Work instructions:
Find the lines of the listing that contain the string "click", and return them.
----- Provided data
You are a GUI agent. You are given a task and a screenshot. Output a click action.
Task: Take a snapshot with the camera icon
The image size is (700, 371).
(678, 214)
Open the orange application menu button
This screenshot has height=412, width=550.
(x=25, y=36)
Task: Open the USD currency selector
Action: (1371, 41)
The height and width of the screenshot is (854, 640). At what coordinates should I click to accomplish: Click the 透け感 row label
----------
Task answer:
You are a GUI agent. You are given a task and a screenshot. Output a click action.
The height and width of the screenshot is (854, 640). At what coordinates should I click to accomplish: Click the 透け感 row label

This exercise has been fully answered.